Faced with competition from an invading species, a type of lizard in Florida took just 20 generations — about 15 years — to evolve feet better suited to climbing trees, a new study says.

Biologists have long believed that evolution could occur rapidly among some species facing sudden, intense competition. In 1995, as part of an unrelated study, researchers introduced a foreign species of brown anole lizards to three islands off the coast of Florida that were already home to green anole lizards. The green lizards are known to move to higher perches after an invasion of brown ones.

To test the rapid-evolution theory, researchers returned to the islands 15 years later and examined the feet of the green lizards (which had, as predicted, relocated to higher perches). They found that the lizards had developed larger and stickier toe pads, a characteristic not shared by green lizards on nearby islands that had not been populated with brown lizards.

"First, we saw the behavioral response," said Yoel Stuart, a biologist at the University of Texas and the lead author of the study. "And when we compared the anoles to islands with no invaders, we saw there was also this evolutionary response."

The ability to evolve rapidly could be a boon to species threatened with climate change, suggested the researchers, who published their study in the journal Science. Other species that have shown an ability to do so include Darwin's finches in the Galápagos Islands, which evolved smaller beaks just 22 years after the arrival of a competitive species, according to a Princeton study from 2006.

Australian birds sense, chase rain

The banded stilt, a graceful, nomadic water bird found in inland salt lakes in Australia, can somehow sense and move toward rainfall hundreds of miles away.

Australians often spot the birds within days of rainfall, said Reece Pedler, a biologist at Deakin University in Australia.

And then, abruptly, the birds will disappear.

The mystery, he said, is "How do these birds know when to leave one place for another, and how do they do it so fast?"

To better understand the movements of the nomadic birds, Pedler and his colleagues tagged 21 banded stilts with satellite transmitters.

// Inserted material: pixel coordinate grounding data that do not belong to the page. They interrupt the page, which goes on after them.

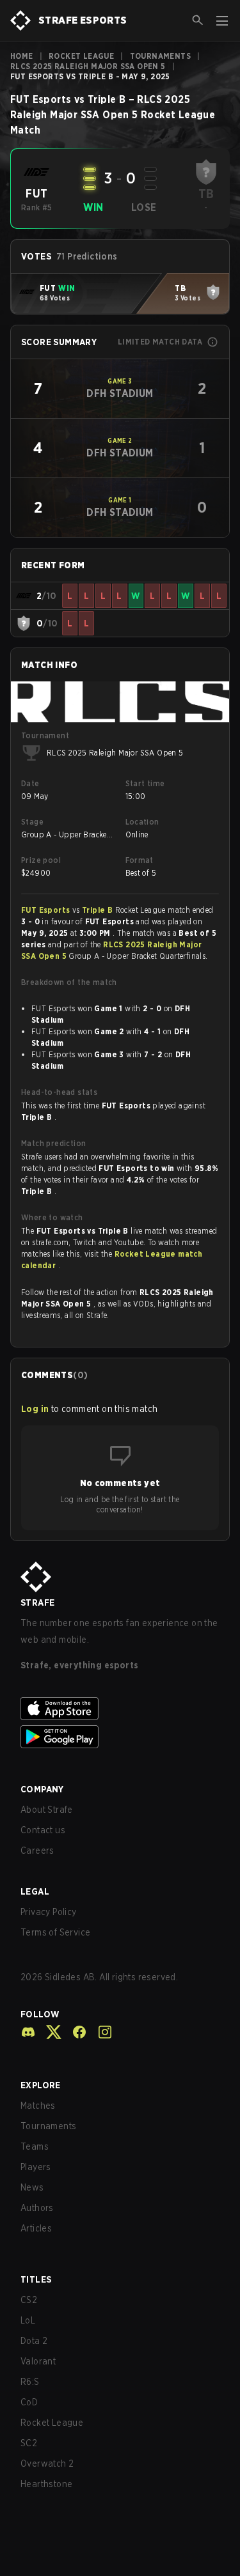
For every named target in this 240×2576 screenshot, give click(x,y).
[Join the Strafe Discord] (28, 2032)
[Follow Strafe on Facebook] (74, 2032)
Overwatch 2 (47, 2463)
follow (40, 2014)
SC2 (28, 2443)
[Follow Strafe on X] (48, 2032)
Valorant (38, 2361)
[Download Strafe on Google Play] (120, 1736)
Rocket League (81, 56)
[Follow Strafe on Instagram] (100, 2032)
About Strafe (46, 1809)
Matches (38, 2105)
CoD (29, 2402)
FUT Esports (46, 910)
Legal (34, 1891)
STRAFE (37, 1602)
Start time (145, 783)
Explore (40, 2085)
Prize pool (41, 860)
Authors (37, 2208)
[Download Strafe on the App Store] (120, 1708)
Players (35, 2167)
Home (21, 56)
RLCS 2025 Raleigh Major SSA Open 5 (88, 66)
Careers (37, 1850)
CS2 (28, 2300)
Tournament (45, 735)
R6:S (30, 2382)
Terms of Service (55, 1932)
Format (139, 860)
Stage (32, 821)
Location (142, 821)
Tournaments (160, 56)
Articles (36, 2228)
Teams (34, 2146)
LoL (27, 2320)
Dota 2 (33, 2341)
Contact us (42, 1830)
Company (42, 1789)
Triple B (98, 910)
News (32, 2187)
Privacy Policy (48, 1912)
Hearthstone (46, 2484)
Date (30, 783)
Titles (35, 2279)
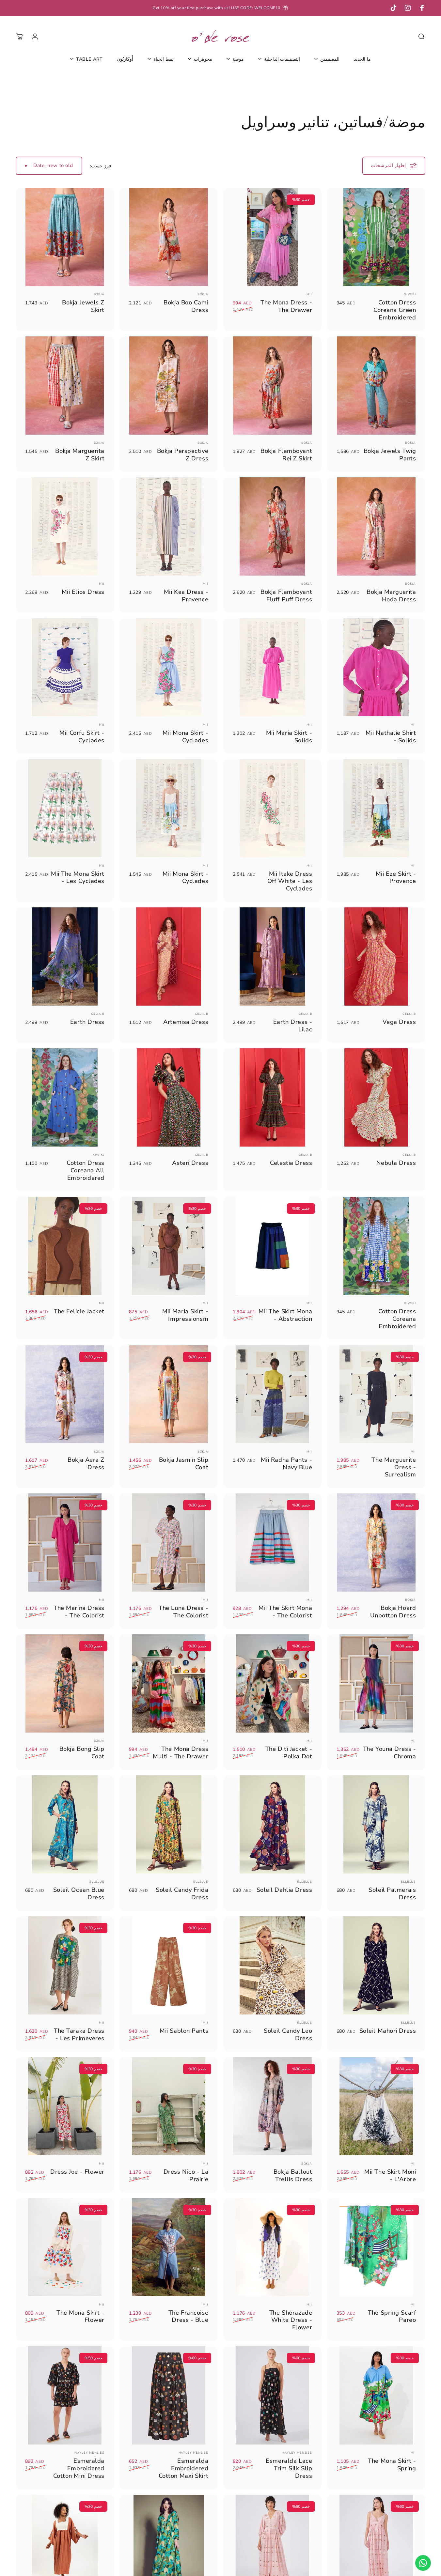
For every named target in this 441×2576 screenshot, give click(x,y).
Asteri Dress (190, 1163)
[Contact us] (423, 2563)
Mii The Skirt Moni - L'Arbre (390, 2175)
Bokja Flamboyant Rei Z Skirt (286, 454)
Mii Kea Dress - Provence (186, 595)
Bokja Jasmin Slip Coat (184, 1463)
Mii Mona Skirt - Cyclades (185, 736)
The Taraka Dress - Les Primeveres (79, 2034)
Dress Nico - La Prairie (186, 2175)
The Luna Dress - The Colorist (183, 1611)
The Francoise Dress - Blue (188, 2316)
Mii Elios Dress (83, 592)
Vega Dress (399, 1022)
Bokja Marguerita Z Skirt (79, 454)
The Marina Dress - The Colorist (79, 1611)
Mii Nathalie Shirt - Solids (391, 736)
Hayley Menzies (297, 2453)
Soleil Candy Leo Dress (288, 2034)
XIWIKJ (410, 294)
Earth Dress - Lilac (292, 1025)
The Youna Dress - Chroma (389, 1752)
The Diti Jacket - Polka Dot (288, 1752)
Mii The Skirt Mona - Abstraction (285, 1315)
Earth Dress (87, 1022)
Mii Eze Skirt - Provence (396, 877)
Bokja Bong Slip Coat (81, 1752)
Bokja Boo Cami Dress (186, 306)
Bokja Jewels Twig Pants (390, 454)
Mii (309, 294)
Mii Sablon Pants (184, 2031)
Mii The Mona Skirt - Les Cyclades (77, 877)
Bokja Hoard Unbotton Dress (393, 1611)
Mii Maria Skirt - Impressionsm (185, 1315)
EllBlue (408, 1882)
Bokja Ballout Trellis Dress (293, 2175)
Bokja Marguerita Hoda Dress (391, 595)
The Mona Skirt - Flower (80, 2316)
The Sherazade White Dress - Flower (290, 2320)
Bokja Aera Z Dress (86, 1463)
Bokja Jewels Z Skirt (83, 306)
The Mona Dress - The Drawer (286, 306)
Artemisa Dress (185, 1022)
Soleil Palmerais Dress (392, 1893)
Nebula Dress (396, 1163)
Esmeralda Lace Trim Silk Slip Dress (289, 2468)
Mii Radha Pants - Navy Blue (286, 1463)
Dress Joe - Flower (77, 2171)
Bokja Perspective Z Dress (183, 454)
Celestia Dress (291, 1163)
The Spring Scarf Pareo (392, 2316)
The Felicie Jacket (79, 1311)
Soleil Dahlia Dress (284, 1890)
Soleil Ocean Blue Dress (79, 1893)
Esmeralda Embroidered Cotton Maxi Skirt (184, 2468)
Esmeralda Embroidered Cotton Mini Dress (79, 2468)
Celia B (409, 1014)
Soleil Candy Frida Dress (182, 1893)
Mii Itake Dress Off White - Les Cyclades (289, 881)
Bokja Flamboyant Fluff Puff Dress (286, 595)
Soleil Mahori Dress (387, 2031)
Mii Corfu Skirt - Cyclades (82, 736)
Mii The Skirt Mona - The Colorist (285, 1611)
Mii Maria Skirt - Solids (289, 736)
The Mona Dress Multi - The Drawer (180, 1752)
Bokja (203, 294)
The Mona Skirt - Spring (392, 2464)
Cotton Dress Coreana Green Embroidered (394, 309)
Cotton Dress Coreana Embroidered (397, 1318)
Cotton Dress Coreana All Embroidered (85, 1170)
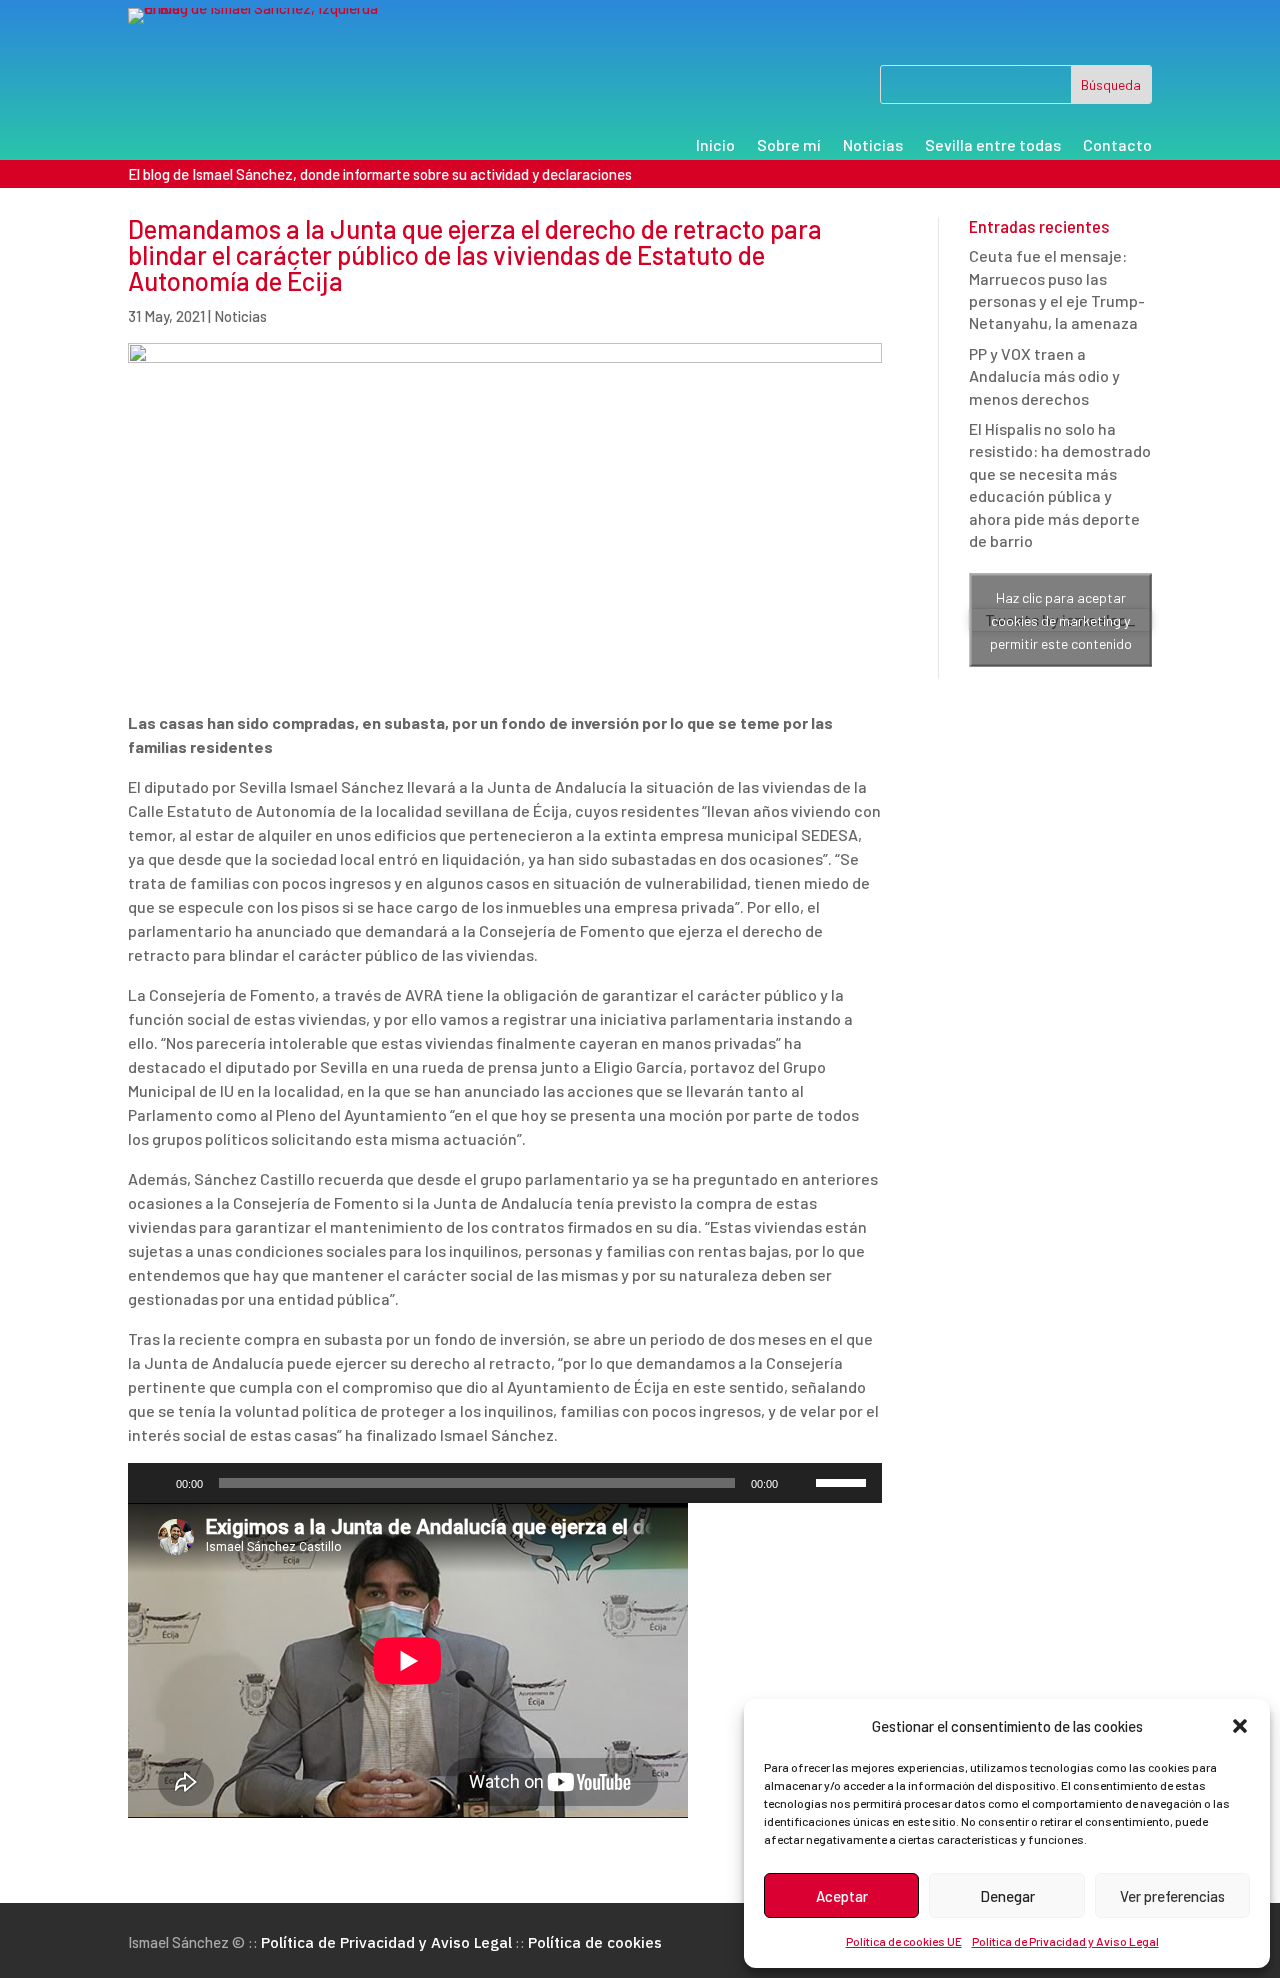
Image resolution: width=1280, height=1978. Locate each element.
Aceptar (842, 1896)
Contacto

Their findings appear in the journal Biology Letters.

One tagged bird flew to a saline wetland more than 1,000 miles away in less than two and a half days. Another bird took six days but ended up in the same area. Other tagged birds made overnight flights of about 200 to 400 miles.

The banded stilts are interesting because their movements are so sudden and unpredictable. While many other birds migrate, Pedler said, most do it seasonally, "on a predictable time scale, and have time to plan, prepare and adjust flight-muscle mass."